MATERIAL SUPPLIED below:

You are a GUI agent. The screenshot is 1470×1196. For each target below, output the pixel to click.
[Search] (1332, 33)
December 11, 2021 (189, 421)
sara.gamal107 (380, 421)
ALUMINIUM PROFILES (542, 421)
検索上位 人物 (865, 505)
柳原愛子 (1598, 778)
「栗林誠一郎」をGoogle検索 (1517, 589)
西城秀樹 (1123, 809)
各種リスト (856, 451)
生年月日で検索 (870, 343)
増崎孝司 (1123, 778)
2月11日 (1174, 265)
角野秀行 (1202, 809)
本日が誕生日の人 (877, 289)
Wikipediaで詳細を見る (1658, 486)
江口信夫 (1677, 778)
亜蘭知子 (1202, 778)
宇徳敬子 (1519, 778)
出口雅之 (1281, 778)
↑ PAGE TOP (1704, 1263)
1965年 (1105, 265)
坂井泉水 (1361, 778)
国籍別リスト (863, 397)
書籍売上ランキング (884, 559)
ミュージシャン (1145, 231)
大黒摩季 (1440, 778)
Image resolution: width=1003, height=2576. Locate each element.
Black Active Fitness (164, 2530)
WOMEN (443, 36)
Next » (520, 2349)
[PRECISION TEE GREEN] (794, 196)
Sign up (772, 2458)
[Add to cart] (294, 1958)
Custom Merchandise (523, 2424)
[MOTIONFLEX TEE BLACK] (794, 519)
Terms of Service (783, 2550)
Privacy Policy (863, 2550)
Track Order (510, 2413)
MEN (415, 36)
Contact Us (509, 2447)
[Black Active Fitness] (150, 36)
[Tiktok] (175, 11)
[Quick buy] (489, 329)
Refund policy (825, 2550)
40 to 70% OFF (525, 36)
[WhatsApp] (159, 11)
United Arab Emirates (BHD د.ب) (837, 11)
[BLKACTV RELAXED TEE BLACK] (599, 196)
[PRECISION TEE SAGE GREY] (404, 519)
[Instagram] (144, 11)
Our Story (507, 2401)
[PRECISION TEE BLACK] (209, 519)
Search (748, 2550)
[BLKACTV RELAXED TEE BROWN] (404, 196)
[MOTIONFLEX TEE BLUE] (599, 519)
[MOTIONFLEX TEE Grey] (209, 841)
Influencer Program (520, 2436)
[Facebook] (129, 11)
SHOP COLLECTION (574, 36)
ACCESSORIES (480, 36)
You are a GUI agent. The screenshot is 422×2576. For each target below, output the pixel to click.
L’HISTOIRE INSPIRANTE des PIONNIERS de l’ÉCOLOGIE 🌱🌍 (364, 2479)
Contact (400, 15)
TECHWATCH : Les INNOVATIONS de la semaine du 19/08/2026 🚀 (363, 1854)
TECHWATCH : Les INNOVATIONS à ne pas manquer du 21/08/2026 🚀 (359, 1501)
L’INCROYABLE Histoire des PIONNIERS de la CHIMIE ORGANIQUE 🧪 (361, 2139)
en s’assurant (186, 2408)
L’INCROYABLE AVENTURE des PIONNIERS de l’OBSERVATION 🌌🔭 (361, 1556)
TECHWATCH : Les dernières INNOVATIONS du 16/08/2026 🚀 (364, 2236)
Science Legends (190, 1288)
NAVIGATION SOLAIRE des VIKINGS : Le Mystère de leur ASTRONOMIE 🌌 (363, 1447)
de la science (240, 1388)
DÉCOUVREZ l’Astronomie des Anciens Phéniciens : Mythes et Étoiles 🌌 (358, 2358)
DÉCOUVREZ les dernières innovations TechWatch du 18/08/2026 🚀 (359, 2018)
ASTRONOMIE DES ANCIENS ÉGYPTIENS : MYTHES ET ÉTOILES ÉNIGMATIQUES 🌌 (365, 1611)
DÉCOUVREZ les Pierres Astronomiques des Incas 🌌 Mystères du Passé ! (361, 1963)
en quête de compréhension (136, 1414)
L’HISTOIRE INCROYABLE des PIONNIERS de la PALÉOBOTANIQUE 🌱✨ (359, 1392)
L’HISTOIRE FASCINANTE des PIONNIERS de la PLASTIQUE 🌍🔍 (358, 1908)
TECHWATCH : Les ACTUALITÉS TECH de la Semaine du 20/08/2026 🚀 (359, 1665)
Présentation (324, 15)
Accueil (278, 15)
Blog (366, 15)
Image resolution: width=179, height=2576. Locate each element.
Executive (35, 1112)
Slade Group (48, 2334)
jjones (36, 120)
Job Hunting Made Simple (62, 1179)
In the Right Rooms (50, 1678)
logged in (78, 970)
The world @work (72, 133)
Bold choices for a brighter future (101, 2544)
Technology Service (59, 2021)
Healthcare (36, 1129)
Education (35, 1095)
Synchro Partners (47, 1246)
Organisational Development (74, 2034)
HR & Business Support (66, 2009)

End of MATERIAL SUPPLIED.

▶ **EXERCISE INSTRUCTIONS**:
I need every line of the material that includes "output", so please copy them out.

▶ **PROBLEM SOLUTION**:
You are a GUI agent. The screenshot is 1470×1196. For each target below, output the pixel to click.
You are a GUI agent. The screenshot is 422×2576. For each target below, output the pixel to click.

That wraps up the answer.